Un incendie dans une zone de la forêt amazonienne, à Iranduba, dans l’Etat d’Amazonas (Brésil), le 5 septembre 2023.
C’est une nouvelle alarmante sur le front du climat. Les puits de carbone terrestres, composés des forêts et des sols, ont massivement chuté en 2023. Ils n’ont que très peu capté de CO2, sous l’effet de gigantesques incendies et de sécheresses longues et répétées. De quoi provoquer un emballement du climat si un tel déclin se poursuivait. Ces résultats, issus des travaux d’une équipe d’une quinzaine de chercheurs, ont été présentés lundi 29 juillet lors d’une conférence internationale sur le cycle du carbone organisée au Brésil. Ils avaient été publiés le 17 juillet en preprint – c’est-à-dire qu’ils n’ont pas encore été revus par leurs pairs.

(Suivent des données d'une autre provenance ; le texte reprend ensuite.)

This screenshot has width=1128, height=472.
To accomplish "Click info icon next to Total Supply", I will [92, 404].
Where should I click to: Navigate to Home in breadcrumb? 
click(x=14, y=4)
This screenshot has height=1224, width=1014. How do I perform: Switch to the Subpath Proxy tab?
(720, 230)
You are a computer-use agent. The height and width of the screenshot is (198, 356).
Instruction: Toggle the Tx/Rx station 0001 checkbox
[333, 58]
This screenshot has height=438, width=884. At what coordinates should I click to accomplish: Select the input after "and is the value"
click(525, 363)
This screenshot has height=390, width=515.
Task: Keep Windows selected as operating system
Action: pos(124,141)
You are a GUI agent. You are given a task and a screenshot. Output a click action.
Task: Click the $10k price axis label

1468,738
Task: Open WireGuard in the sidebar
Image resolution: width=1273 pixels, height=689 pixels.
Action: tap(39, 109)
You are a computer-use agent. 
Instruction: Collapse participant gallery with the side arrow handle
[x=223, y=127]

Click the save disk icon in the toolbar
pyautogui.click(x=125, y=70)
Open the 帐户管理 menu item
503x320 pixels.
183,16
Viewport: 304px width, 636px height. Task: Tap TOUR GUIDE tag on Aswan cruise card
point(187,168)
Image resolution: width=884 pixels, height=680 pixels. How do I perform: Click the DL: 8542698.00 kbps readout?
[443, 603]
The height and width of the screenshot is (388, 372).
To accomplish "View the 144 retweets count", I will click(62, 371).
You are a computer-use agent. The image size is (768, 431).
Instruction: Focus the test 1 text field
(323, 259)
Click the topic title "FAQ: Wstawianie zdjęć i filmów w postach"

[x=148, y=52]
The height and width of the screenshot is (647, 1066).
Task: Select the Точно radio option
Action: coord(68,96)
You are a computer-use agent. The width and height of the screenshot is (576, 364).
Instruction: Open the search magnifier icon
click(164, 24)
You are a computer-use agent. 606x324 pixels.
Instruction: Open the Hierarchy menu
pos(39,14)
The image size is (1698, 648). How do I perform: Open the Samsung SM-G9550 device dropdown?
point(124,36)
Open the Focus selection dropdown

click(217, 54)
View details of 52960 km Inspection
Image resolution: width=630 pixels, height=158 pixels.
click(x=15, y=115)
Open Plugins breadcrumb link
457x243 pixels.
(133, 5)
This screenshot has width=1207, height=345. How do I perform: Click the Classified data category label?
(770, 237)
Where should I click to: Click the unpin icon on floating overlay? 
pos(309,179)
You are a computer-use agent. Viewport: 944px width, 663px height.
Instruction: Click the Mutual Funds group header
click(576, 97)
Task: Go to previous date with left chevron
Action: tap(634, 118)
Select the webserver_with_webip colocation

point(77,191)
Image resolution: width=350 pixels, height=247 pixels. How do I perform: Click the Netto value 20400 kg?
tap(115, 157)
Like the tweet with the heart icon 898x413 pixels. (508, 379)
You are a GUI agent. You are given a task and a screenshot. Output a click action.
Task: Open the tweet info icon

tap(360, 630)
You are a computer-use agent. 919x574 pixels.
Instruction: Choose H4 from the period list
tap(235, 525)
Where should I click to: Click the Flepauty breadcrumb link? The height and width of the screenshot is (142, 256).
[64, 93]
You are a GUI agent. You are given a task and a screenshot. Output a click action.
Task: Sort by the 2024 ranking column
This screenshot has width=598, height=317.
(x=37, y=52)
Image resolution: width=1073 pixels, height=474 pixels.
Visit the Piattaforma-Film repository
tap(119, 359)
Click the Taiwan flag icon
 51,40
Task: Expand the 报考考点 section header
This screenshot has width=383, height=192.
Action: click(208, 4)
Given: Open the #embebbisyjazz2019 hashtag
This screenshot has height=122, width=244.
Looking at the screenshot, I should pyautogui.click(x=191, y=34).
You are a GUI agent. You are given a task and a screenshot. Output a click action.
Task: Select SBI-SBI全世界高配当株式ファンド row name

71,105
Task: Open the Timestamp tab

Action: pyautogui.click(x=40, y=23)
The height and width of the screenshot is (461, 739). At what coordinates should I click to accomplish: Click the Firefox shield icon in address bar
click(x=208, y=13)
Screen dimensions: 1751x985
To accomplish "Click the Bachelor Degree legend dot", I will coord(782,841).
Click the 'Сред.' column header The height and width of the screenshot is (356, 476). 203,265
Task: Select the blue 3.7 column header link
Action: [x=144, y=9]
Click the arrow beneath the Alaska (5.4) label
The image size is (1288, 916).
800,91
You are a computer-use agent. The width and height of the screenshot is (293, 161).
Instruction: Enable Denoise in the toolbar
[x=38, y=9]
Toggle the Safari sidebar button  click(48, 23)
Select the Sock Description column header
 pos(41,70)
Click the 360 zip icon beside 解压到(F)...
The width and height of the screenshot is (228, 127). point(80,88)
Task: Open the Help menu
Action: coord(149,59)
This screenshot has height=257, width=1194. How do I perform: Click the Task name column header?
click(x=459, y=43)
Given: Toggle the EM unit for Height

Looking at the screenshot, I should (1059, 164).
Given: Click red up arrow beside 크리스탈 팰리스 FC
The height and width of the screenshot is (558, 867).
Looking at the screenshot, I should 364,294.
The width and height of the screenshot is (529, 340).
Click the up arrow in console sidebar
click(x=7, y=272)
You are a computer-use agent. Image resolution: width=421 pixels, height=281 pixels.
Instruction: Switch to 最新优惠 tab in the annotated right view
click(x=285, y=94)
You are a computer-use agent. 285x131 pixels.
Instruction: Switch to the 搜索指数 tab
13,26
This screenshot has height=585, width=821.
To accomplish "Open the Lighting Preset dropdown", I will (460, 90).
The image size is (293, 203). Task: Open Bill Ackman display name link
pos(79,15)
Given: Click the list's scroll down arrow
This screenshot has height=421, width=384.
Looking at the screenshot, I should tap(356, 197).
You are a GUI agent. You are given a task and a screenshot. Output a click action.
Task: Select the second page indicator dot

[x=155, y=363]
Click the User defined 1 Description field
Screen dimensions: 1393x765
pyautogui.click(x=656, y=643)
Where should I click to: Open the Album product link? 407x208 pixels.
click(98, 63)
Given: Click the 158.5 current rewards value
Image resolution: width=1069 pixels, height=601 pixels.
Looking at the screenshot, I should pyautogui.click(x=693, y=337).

Le climatologue Philippe Ciais, l’un des auteurs de l’étude, ne masque pas sa grande inquiétude. « Si cet effondrement se reproduisait dans les prochaines années, nous risquons d’observer une augmentation rapide du CO2 et du changement climatique au-delà de ce que prévoient les modèles », prévient le directeur de recherche au Laboratoire des sciences du climat et de l’environnement. « Cette étude s’appuie sur les modèles climatiques et les données satellitaires les plus avancés », souligne pour sa part le climatologue australien Josep Canadell, directeur exécutif du Global Carbon Project – un consortium d’une centaine de scientifiques –, qui n’y a pas participé.
2023 a été l’année la plus chaude jamais enregistrée, marquée par un cortège d’événements extrêmes meurtriers frappant tous les continents. Elle a aussi connu une très forte hausse de la concentration de CO2 dans l’atmosphère, dont la progression par rapport à 2022 (+ 86 %) constitue un record depuis le début des observations en 1958. Or, les émissions de CO2 d’origine fossile, entraînées par la combustion de charbon, de pétrole et de gaz, ont peu augmenté en 2023 − entre + 0,1 % et + 1,1 %. Reste une seule explication : la chute des puits de carbone naturels, qui absorbent près de la moitié des émissions humaines − à raison d’environ 25 % pour les océans et 20 % pour les terres.
Les scientifiques ont été « fortement surpris » par le résultat de leurs travaux. Les puits terrestres ont seulement absorbé entre 1,5 milliard et 2,6 milliards de tonnes de CO2 en 2023, loin derrière les 9,5 milliards de tonnes de CO2 de 2022, ou les 7,3 milliards de tonnes de CO2 en moyenne chaque année sur la dernière décennie. C’est le plus bas niveau depuis 2003. « Ce n’est presque rien, seulement un quart à un tiers de d’habitude », précise Philippe Ciais. Ces chiffres sont donnés en valeur nette, c’est-à-dire en incluant le déstockage du carbone provoqué par les changements d’affectation des sols, comme la déforestation.